Pastikan Suci dan Halal, PWNU Jatim Gelar Vaksinasi AstraZeneca untuk 100 Kiai
"Istihalah itu artinya beralih wujud. Barang najis itu kalau sudah beralih wujud maka tidak menjadi najis, tidak menjadi haram lagi,” kata Ketua NU Jatim Marzuki Mustamar.
Dia lantas mengambil contoh orang yang memakan babi lalu diproses oleh organ tubuh di dalam perut kemudian berkeringat. Keringat orang yang memakan babi itu hukumnya suci, kendati berasal dari perasan makanan babi.
“Ada yang menjadi kotoran, itu jelas najis. Tapi ada juga yang jadi keringat, nah itu keringat hukumnya suci. Jangan lagi dipikir itu orang makan babi berarti keringatnya najis,” ucap pengasuh Ponpes Sabilurrosyad Nggasek, Kota Malang ini.
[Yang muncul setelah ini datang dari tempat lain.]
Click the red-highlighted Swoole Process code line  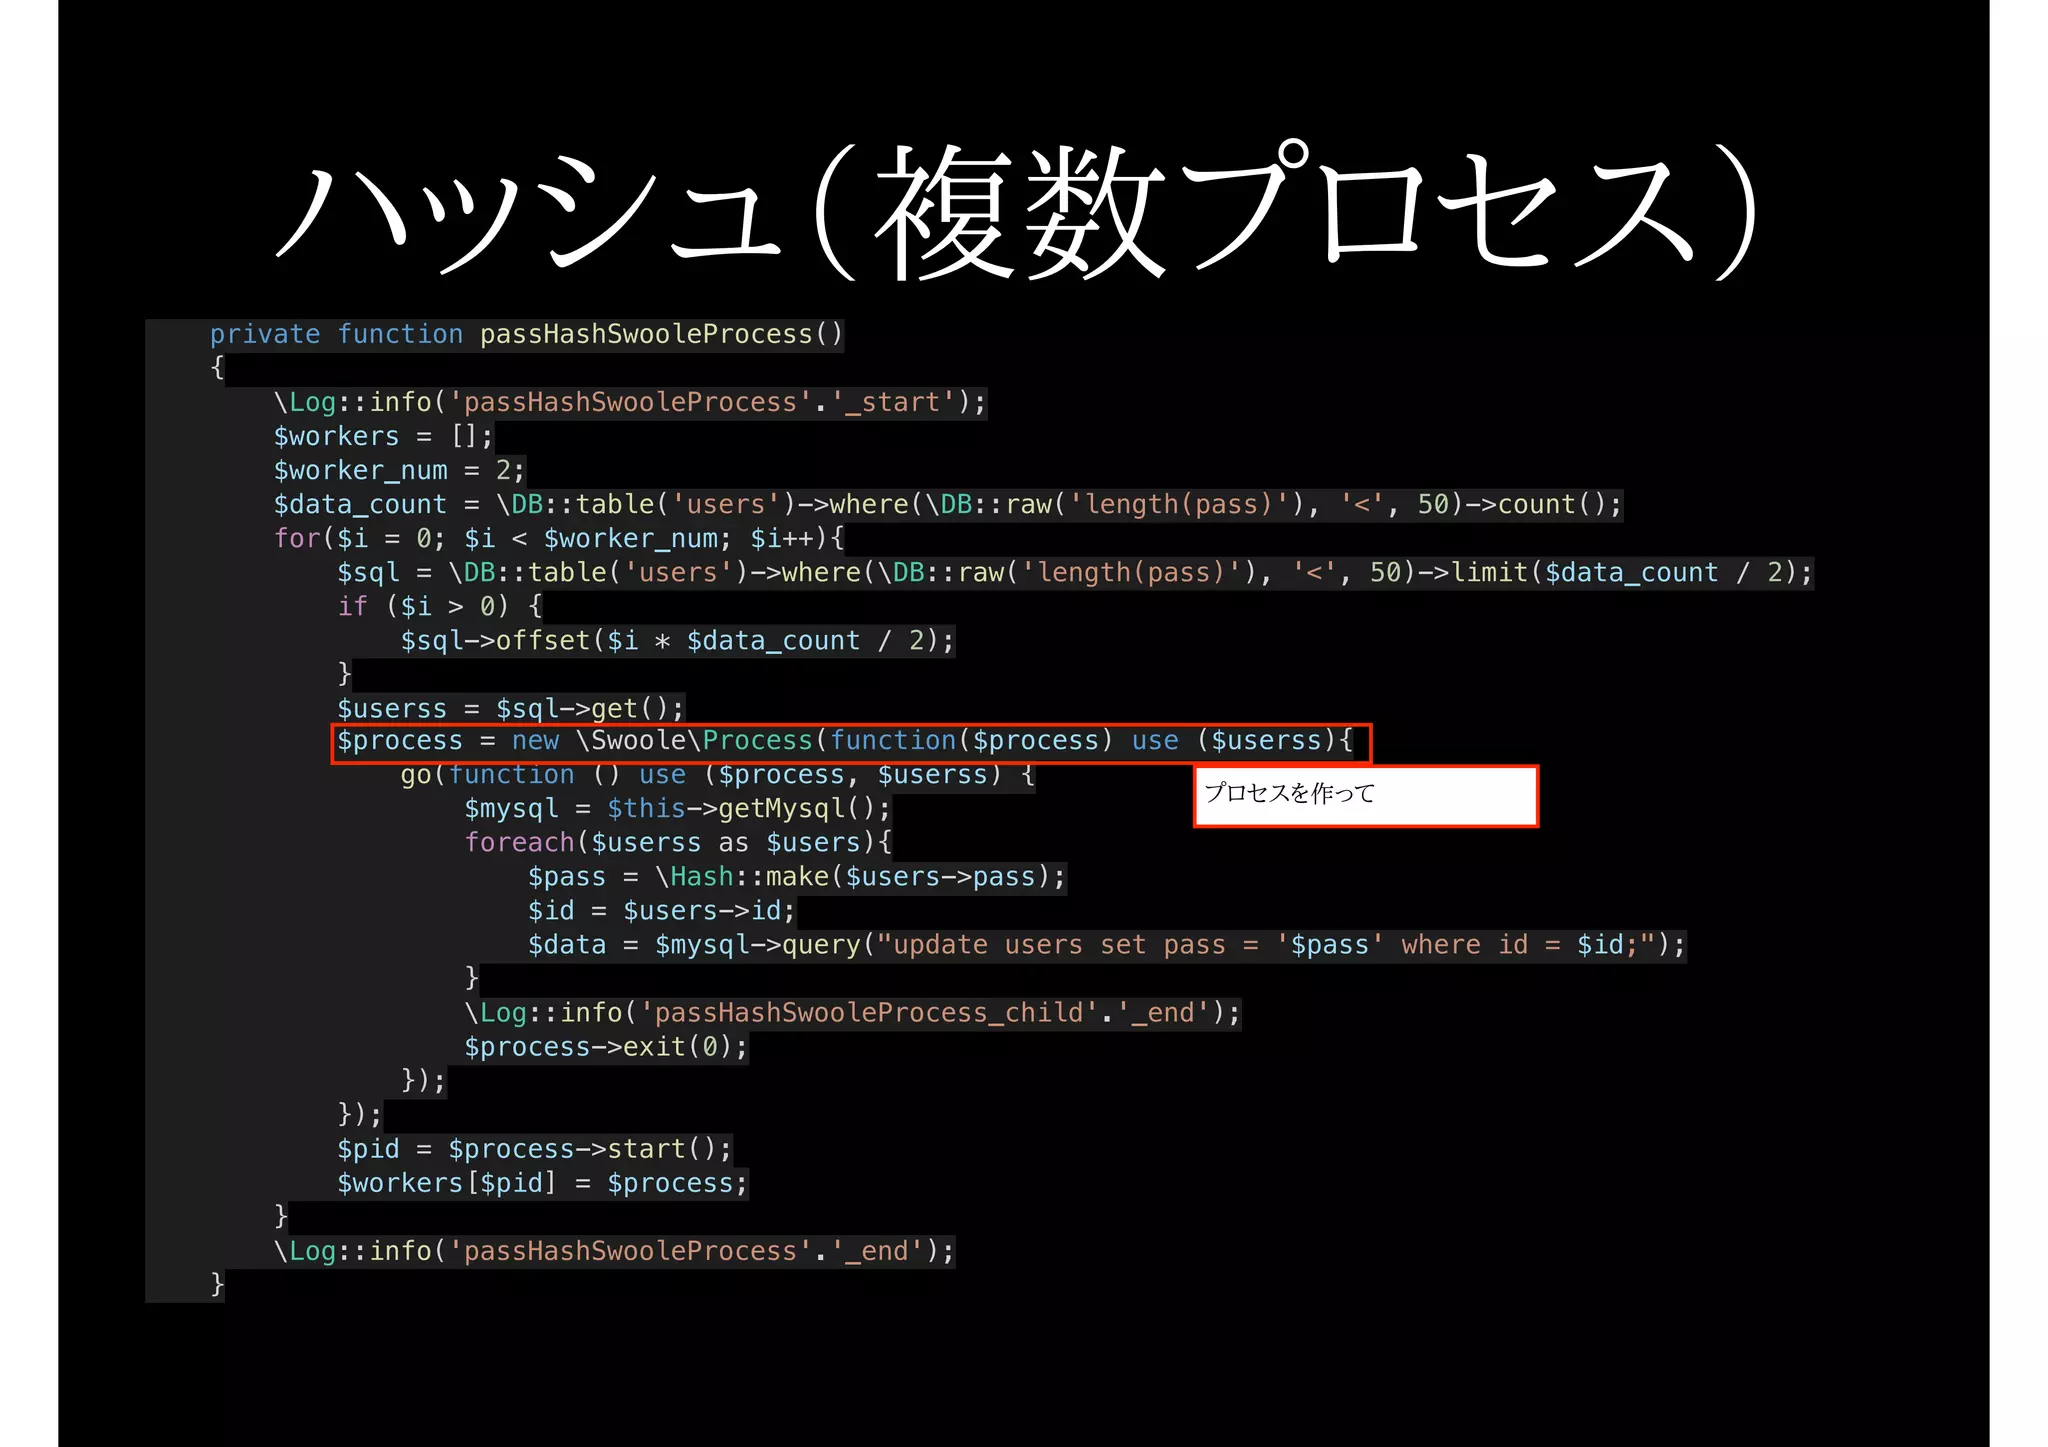click(x=850, y=742)
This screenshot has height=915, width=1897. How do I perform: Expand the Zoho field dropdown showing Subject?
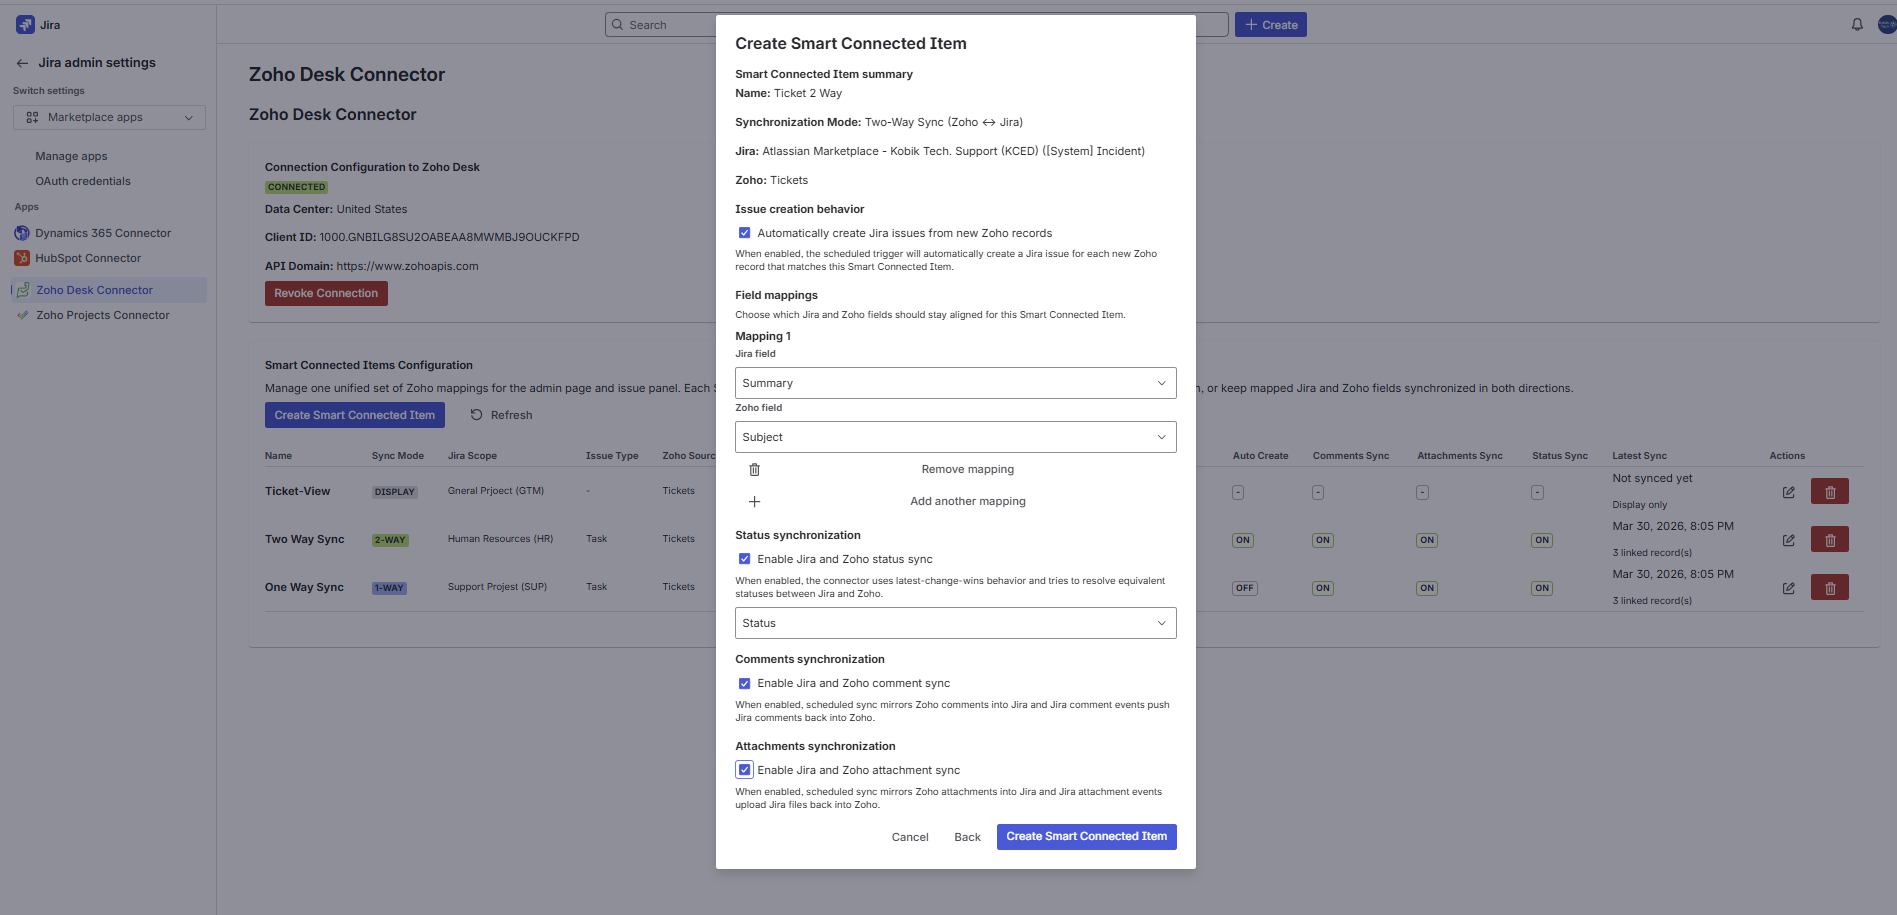[x=954, y=436]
Contoh lainnya, lanjut dia, yakni pupuk yang terbuat dari kotoran sapi, kambing, atau ayam. "(Pupuk itu) dipakai pupuk ketela, singkong, dan semacamnya. Nanti kita boleh mengkonsumsi ketelanya, sekali pun kalau diurai secara ilmiah mungkin ada unsur yang berasal dari kotoran tadi. Ini sudah tidak dihukumi najis karena sudah istihalah, sudah beralih wujud,” katanya.
LBM NU Jatim juga merujuk pada fatwa ulama Mesir, Uni Emirat Arab, dan sejumlah ulama pemegang otoritas fatwa di Negara lain di Timur Tengah, yang juga menggunakan argumentasi istihalah dalam menghukumi vaksin. Menurut Marzuki, kealiman ulama-ulama Mesir, Uni Emirat Arab, dan ulama di Negara Timur Tengah lainnya tidak diragukan lagi.
Sementara MUI memegang pendapat yang lebih ketat. MUI menghukumi vaksin AstraZeneca haram karena mengandung unsur babi. Namun, dalam kondisi darurat penggunaannya dibolehkan. Dalam hukum Islam, kebolehan itu disebut dengan mubah.
“Boleh (menggunakan vaksin AztraZeneca) tapi (kebolehannya) sangat terbatas. Artinya terbatas, kalau nanti ada vaksin yang seperti Sinovac (tidak mengandung unsur babi) ini (AztraZeneca) tidak boleh digunakan,” kata Ketua Umum MUI Miftachul Akhyar.